Sleep well to work well: Chris Barnes @ TEDx

Want to be more efficient and more effective at work? Get a good night’s sleep.

This deceptively simple solution is the recurring theme of the recent TEDx Talk delivered by Chris Barnes, an associate professor of management at the UW Foster School of Business.

In the address, Barnes runs through his pioneering research on sleep deprivation and its litany of ill effects in the workplace.

He begins by establishing that sleeplessness affects everyone—despite common misperceptions of personal immunity.

“You might think of yourself as invulnerable against sleep deprivation, like you have a superpower that protects you,” he says, before noting a study in which the performance of an individual working on four-straight nights of five hours sleep resembles that of a person too drunk to legally drive.

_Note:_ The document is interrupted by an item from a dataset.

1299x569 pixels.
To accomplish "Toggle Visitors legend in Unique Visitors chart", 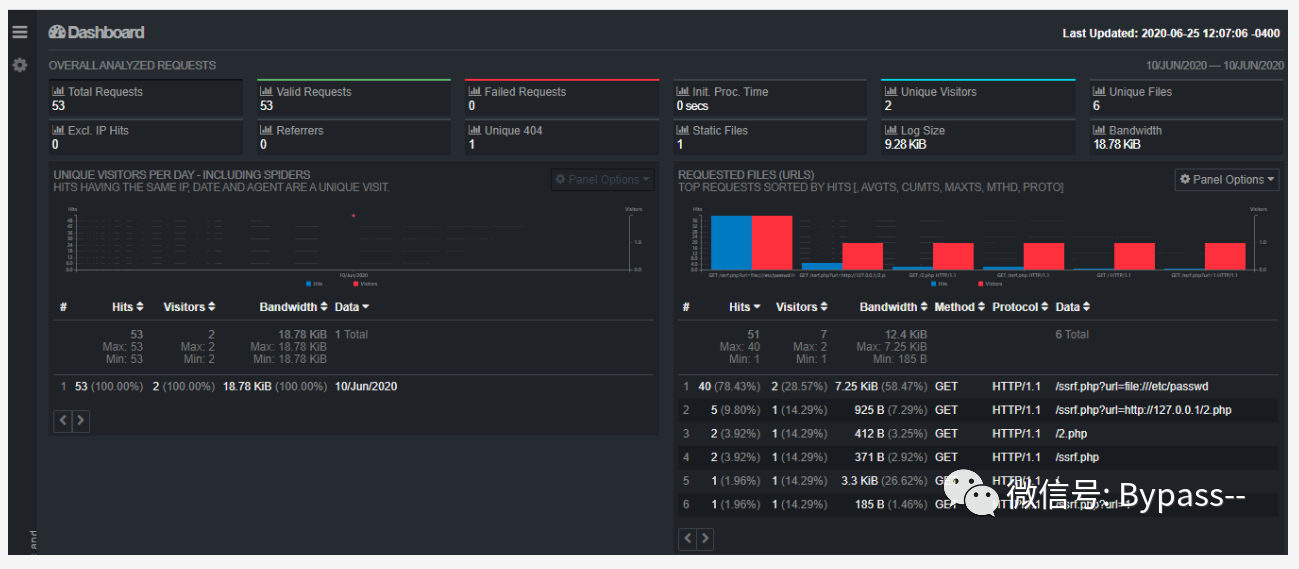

Barnes demonstrates the dangers of sleep deprivation in the workplace, citing his own studies demonstrating that lack of quality sleep renders us less cooperative, more selfish and poorer team players. It makes us more likely to behave unethically. Less likely to be engaged and satisfied at work. More likely to cyberloaf, perform poorly and get injured on the job.

“All things you should care about from a business perspective,” he says.

And the toll is even greater when fatigue hits organizational leaders. Barnes discusses additional studies showing sleep-deprived supervisors tend to be more abusive and less charismatic and able to inspire.

So, what’s the solution?

Barnes advises forming healthy habits conducive to a good night’s sleep. For instance, a study of his indicates that digital devices undermine sleep and should be turned off at night.

He also suggests that organizations and industries follow the lead of medicine and transportation in realigning schedules to better follow our natural circadian rhythms of sleep and wakefulness.

Leaders also should institute healthy work schedules (such as flextime). And, according to a new study, when leaders model healthy attitudes toward sleep, they set positive norms that employees tend to follow. When supervisors value sleep, subordinates tend to sleep more, too.

“We should sleep well so that we can work well,” he says.